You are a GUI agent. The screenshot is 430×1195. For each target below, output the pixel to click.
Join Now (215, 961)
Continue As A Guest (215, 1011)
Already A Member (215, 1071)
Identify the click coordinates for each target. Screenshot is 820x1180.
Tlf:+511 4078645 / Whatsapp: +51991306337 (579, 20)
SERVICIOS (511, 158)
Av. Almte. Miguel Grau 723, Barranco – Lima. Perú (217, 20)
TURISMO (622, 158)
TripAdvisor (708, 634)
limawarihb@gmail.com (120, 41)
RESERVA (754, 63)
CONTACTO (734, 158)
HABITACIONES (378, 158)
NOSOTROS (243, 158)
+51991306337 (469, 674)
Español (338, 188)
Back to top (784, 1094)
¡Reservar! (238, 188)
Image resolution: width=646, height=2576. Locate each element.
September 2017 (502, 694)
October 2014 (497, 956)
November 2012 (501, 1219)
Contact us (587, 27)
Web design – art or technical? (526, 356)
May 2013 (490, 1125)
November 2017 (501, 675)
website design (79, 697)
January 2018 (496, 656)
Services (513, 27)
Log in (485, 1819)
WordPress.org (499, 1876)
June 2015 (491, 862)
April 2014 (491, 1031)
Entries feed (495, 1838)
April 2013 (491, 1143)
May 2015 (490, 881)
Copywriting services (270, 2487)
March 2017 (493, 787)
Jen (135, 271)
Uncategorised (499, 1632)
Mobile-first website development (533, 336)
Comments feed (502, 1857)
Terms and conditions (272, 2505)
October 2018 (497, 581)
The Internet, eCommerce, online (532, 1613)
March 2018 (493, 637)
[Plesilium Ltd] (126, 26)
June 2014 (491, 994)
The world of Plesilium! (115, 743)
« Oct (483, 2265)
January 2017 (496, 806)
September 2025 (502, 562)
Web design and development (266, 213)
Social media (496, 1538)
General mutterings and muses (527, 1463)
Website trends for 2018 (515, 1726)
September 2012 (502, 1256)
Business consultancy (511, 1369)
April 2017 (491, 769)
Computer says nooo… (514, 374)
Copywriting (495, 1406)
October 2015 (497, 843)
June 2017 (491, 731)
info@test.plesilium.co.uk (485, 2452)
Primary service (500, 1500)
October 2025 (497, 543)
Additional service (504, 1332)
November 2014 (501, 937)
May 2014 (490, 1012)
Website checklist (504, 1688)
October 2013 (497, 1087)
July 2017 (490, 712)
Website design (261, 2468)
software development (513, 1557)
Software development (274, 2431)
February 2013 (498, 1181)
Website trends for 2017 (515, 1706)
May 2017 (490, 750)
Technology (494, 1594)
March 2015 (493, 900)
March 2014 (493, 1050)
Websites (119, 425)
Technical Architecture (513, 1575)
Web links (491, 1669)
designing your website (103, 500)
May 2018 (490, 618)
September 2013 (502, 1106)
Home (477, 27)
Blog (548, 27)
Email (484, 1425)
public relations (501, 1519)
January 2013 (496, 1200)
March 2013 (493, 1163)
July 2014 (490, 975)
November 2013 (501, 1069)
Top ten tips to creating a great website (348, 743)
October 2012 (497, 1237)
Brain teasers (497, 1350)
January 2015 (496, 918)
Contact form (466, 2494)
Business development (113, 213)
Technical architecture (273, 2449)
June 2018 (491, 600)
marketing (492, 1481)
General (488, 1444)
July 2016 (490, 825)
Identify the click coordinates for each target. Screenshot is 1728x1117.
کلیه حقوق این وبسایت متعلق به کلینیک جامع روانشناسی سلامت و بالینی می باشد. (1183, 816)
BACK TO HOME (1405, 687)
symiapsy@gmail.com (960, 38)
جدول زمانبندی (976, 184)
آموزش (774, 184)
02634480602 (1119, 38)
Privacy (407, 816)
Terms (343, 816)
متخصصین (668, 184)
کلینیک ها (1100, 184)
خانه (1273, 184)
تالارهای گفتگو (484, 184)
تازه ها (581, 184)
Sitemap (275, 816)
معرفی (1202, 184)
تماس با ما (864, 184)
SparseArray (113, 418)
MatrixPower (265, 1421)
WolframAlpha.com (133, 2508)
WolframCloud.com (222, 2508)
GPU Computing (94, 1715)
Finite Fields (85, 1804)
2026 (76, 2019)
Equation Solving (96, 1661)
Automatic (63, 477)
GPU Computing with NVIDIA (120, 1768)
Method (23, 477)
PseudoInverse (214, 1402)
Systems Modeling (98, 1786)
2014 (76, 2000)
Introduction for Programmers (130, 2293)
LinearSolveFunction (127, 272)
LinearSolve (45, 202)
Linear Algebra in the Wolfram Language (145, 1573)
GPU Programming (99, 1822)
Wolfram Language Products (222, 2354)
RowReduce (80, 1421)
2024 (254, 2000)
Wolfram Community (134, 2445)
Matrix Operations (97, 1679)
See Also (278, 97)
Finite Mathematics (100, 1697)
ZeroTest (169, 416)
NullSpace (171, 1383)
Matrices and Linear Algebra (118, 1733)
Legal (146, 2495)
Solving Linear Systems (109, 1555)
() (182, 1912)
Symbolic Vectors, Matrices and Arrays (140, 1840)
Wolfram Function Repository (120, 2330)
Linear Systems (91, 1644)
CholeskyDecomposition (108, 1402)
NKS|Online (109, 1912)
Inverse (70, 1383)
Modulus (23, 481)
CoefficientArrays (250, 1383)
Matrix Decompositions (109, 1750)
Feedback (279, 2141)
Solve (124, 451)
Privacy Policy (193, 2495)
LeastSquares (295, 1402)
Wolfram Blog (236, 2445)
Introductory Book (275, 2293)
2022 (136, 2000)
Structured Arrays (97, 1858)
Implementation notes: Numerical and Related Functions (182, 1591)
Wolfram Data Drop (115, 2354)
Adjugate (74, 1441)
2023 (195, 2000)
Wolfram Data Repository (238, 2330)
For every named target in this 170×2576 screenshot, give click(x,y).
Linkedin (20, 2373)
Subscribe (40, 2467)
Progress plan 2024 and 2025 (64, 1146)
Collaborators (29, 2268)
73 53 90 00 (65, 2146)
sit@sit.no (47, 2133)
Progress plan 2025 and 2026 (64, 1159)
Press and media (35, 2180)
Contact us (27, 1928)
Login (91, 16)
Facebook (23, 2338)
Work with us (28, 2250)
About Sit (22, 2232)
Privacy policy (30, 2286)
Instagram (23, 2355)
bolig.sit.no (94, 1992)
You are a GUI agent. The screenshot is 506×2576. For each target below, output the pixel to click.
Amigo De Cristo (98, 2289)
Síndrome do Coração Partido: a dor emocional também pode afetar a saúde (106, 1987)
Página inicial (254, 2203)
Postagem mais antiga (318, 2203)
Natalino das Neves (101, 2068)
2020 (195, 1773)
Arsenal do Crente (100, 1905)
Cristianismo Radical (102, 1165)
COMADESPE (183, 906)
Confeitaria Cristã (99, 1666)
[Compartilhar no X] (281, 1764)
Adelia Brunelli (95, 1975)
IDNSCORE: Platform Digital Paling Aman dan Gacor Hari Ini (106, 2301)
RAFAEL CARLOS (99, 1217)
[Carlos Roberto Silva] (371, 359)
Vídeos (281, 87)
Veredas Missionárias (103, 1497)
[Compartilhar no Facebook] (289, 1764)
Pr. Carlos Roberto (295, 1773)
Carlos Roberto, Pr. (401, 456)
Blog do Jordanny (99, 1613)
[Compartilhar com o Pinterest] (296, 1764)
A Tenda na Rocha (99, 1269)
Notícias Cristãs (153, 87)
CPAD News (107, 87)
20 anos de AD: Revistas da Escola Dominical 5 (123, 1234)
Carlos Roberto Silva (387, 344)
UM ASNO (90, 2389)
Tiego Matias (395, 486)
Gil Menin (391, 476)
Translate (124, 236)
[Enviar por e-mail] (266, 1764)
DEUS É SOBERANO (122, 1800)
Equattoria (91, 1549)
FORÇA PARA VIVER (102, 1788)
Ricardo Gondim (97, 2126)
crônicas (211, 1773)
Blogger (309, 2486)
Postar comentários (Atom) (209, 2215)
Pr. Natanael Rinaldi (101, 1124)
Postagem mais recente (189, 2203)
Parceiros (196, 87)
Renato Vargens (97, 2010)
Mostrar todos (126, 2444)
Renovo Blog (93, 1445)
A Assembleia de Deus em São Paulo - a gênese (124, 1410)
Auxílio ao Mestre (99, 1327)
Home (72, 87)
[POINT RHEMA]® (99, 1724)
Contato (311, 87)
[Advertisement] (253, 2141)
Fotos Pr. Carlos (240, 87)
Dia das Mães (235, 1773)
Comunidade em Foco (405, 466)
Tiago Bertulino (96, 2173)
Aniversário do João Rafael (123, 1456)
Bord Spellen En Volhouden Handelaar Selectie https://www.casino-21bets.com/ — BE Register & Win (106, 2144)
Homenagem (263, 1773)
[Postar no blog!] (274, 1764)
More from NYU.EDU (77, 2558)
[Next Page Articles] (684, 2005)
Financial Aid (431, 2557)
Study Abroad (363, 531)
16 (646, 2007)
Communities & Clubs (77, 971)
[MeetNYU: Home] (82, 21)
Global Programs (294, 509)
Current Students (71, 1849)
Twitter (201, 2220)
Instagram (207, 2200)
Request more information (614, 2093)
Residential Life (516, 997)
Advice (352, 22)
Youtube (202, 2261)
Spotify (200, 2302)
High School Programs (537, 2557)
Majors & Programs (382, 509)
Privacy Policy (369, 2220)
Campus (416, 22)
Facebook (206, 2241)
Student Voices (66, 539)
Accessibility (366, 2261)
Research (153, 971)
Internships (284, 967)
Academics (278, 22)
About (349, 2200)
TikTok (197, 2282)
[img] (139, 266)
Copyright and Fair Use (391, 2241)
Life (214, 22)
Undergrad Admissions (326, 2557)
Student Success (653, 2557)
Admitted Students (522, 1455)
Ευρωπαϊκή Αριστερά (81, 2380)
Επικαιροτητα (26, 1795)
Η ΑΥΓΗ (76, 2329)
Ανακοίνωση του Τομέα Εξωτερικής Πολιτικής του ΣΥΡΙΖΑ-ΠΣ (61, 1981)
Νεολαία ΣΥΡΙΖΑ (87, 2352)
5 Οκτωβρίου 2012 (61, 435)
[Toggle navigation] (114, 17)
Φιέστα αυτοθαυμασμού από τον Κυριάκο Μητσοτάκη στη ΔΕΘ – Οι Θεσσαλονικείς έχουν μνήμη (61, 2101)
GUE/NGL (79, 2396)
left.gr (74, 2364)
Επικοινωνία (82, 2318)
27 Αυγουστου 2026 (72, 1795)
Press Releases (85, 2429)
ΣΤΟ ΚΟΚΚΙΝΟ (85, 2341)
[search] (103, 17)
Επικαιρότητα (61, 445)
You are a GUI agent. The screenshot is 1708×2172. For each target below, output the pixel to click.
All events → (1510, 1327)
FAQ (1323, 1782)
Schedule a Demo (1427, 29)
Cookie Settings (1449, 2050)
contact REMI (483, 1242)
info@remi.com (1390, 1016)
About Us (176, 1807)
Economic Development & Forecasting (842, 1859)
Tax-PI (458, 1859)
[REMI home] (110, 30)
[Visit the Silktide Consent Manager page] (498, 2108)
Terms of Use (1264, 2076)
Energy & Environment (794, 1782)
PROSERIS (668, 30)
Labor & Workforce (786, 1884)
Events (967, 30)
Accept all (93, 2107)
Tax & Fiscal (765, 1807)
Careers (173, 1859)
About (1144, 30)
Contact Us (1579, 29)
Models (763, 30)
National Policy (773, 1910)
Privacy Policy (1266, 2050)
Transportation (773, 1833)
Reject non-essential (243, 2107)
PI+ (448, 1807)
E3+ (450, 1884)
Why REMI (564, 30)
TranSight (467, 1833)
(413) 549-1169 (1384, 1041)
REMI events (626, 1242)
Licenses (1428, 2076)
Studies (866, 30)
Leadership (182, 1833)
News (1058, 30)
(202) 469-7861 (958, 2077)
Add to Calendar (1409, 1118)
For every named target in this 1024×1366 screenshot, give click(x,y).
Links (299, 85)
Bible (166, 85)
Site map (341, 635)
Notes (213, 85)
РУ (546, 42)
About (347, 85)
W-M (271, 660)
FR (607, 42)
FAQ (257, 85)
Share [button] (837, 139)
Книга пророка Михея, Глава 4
........
§ **Required action**
Give back the records above exactly, limited to the lines between the one holding "Press and media (35, 2180)" and the one holding "bolig.sit.no (94, 1992)", inclusive.

§ **Answer space**
Press and media (35, 2180)
Contact us (27, 1928)
Login (91, 16)
Facebook (23, 2338)
Work with us (28, 2250)
About Sit (22, 2232)
Privacy policy (30, 2286)
Instagram (23, 2355)
bolig.sit.no (94, 1992)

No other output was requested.